Each line below should be copied exactly as it stands.

+++ Extracted entries

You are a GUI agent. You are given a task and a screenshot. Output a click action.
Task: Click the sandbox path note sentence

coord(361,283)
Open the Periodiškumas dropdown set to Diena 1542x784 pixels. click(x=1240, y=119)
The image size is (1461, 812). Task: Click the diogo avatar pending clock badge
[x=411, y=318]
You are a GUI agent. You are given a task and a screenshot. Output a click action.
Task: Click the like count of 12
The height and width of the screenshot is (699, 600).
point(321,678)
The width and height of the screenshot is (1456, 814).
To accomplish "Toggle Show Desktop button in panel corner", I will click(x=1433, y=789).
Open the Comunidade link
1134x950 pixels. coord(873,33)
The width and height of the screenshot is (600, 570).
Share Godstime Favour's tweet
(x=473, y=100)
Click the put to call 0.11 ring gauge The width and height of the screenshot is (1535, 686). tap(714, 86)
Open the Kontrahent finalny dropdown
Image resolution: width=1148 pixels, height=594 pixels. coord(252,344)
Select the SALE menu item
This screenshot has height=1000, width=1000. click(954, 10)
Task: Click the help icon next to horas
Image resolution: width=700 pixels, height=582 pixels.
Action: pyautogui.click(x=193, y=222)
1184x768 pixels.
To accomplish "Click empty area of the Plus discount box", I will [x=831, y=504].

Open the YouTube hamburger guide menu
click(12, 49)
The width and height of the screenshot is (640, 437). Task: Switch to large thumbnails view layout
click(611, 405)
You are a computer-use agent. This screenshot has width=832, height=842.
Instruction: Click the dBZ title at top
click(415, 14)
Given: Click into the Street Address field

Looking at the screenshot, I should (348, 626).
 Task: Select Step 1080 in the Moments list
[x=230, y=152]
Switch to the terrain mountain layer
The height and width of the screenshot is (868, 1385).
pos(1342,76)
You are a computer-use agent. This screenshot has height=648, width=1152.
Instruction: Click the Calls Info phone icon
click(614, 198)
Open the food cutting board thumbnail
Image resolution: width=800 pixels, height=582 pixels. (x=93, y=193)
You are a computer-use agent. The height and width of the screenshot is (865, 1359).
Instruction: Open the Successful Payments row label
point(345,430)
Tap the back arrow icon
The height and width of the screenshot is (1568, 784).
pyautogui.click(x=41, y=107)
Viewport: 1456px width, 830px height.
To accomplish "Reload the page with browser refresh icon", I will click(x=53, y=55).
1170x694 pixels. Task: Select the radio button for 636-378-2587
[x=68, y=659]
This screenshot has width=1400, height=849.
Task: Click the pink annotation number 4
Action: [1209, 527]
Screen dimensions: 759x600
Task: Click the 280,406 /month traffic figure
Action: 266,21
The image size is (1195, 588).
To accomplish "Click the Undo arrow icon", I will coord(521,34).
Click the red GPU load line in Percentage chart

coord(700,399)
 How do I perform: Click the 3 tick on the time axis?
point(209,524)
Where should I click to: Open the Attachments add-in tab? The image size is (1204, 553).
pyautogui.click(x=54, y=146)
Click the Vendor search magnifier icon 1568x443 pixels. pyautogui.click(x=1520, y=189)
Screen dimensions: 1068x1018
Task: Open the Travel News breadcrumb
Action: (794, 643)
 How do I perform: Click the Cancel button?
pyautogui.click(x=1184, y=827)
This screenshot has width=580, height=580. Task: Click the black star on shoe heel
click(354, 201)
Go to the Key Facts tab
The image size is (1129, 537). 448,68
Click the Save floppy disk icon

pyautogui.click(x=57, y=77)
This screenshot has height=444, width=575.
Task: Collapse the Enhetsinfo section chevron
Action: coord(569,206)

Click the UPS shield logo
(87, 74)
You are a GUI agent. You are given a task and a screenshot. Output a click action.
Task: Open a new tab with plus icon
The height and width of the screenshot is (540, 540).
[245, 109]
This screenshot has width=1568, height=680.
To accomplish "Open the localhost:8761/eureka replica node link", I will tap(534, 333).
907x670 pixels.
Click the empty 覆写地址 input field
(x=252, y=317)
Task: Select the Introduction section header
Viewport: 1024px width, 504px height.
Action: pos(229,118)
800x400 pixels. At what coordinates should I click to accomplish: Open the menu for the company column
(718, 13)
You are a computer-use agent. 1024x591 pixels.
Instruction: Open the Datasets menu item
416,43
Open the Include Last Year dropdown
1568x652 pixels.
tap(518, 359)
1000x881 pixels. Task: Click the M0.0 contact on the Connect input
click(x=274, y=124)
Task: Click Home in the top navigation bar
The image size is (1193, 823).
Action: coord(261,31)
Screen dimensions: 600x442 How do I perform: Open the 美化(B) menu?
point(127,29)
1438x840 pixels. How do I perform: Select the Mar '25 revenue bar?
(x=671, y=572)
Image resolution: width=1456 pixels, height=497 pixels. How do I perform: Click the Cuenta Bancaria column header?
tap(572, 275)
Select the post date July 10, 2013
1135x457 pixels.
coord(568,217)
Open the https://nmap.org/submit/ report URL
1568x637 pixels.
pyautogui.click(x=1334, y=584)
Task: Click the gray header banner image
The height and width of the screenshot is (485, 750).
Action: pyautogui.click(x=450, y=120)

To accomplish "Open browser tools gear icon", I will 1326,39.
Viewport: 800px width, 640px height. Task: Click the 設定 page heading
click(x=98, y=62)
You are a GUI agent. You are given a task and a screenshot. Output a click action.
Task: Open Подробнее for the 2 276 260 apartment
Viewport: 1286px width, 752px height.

++++++

Final answer:
You are a GUI agent. You are given a task and a screenshot. Output a click action.
Task: Click the sandbox path note sentence

coord(361,283)
Open the Periodiškumas dropdown set to Diena 1542x784 pixels. click(x=1240, y=119)
The image size is (1461, 812). Task: Click the diogo avatar pending clock badge
[x=411, y=318]
You are a GUI agent. You are given a task and a screenshot. Output a click action.
Task: Click the like count of 12
The height and width of the screenshot is (699, 600).
point(321,678)
The width and height of the screenshot is (1456, 814).
To accomplish "Toggle Show Desktop button in panel corner", I will click(x=1433, y=789).
Open the Comunidade link
1134x950 pixels. coord(873,33)
The width and height of the screenshot is (600, 570).
Share Godstime Favour's tweet
(x=473, y=100)
Click the put to call 0.11 ring gauge The width and height of the screenshot is (1535, 686). tap(714, 86)
Open the Kontrahent finalny dropdown
Image resolution: width=1148 pixels, height=594 pixels. coord(252,344)
Select the SALE menu item
This screenshot has height=1000, width=1000. click(954, 10)
Task: Click the help icon next to horas
Image resolution: width=700 pixels, height=582 pixels.
Action: pyautogui.click(x=193, y=222)
1184x768 pixels.
To accomplish "Click empty area of the Plus discount box", I will [x=831, y=504].

Open the YouTube hamburger guide menu
click(12, 49)
The width and height of the screenshot is (640, 437). Task: Switch to large thumbnails view layout
click(611, 405)
You are a computer-use agent. This screenshot has width=832, height=842.
Instruction: Click the dBZ title at top
click(415, 14)
Given: Click into the Street Address field

Looking at the screenshot, I should (348, 626).
 Task: Select Step 1080 in the Moments list
[x=230, y=152]
Switch to the terrain mountain layer
The height and width of the screenshot is (868, 1385).
pos(1342,76)
You are a computer-use agent. This screenshot has height=648, width=1152.
Instruction: Click the Calls Info phone icon
click(614, 198)
Open the food cutting board thumbnail
Image resolution: width=800 pixels, height=582 pixels. (x=93, y=193)
You are a computer-use agent. The height and width of the screenshot is (865, 1359).
Instruction: Open the Successful Payments row label
point(345,430)
Tap the back arrow icon
The height and width of the screenshot is (1568, 784).
pyautogui.click(x=41, y=107)
Viewport: 1456px width, 830px height.
To accomplish "Reload the page with browser refresh icon", I will click(x=53, y=55).
1170x694 pixels. Task: Select the radio button for 636-378-2587
[x=68, y=659]
This screenshot has width=1400, height=849.
Task: Click the pink annotation number 4
Action: [1209, 527]
Screen dimensions: 759x600
Task: Click the 280,406 /month traffic figure
Action: 266,21
The image size is (1195, 588).
To accomplish "Click the Undo arrow icon", I will coord(521,34).
Click the red GPU load line in Percentage chart

coord(700,399)
 How do I perform: Click the 3 tick on the time axis?
point(209,524)
Where should I click to: Open the Attachments add-in tab? The image size is (1204, 553).
pyautogui.click(x=54, y=146)
Click the Vendor search magnifier icon 1568x443 pixels. pyautogui.click(x=1520, y=189)
Screen dimensions: 1068x1018
Task: Open the Travel News breadcrumb
Action: (794, 643)
 How do I perform: Click the Cancel button?
pyautogui.click(x=1184, y=827)
This screenshot has width=580, height=580. Task: Click the black star on shoe heel
click(354, 201)
Go to the Key Facts tab
The image size is (1129, 537). 448,68
Click the Save floppy disk icon

pyautogui.click(x=57, y=77)
This screenshot has height=444, width=575.
Task: Collapse the Enhetsinfo section chevron
Action: coord(569,206)

Click the UPS shield logo
(87, 74)
You are a GUI agent. You are given a task and a screenshot. Output a click action.
Task: Open a new tab with plus icon
The height and width of the screenshot is (540, 540).
[245, 109]
This screenshot has width=1568, height=680.
To accomplish "Open the localhost:8761/eureka replica node link", I will tap(534, 333).
907x670 pixels.
Click the empty 覆写地址 input field
(x=252, y=317)
Task: Select the Introduction section header
Viewport: 1024px width, 504px height.
Action: pos(229,118)
800x400 pixels. At what coordinates should I click to accomplish: Open the menu for the company column
(718, 13)
You are a computer-use agent. 1024x591 pixels.
Instruction: Open the Datasets menu item
416,43
Open the Include Last Year dropdown
1568x652 pixels.
tap(518, 359)
1000x881 pixels. Task: Click the M0.0 contact on the Connect input
click(x=274, y=124)
Task: Click Home in the top navigation bar
The image size is (1193, 823).
Action: coord(261,31)
Screen dimensions: 600x442 How do I perform: Open the 美化(B) menu?
point(127,29)
1438x840 pixels. How do I perform: Select the Mar '25 revenue bar?
(x=671, y=572)
Image resolution: width=1456 pixels, height=497 pixels. How do I perform: Click the Cuenta Bancaria column header?
tap(572, 275)
Select the post date July 10, 2013
1135x457 pixels.
coord(568,217)
Open the https://nmap.org/submit/ report URL
1568x637 pixels.
pyautogui.click(x=1334, y=584)
Task: Click the gray header banner image
The height and width of the screenshot is (485, 750).
Action: pyautogui.click(x=450, y=120)

To accomplish "Open browser tools gear icon", I will 1326,39.
Viewport: 800px width, 640px height. Task: Click the 設定 page heading
click(x=98, y=62)
You are a GUI agent. You are given a task and a screenshot. Output a click action.
Task: Open Подробнее for the 2 276 260 apartment
Viewport: 1286px width, 752px height.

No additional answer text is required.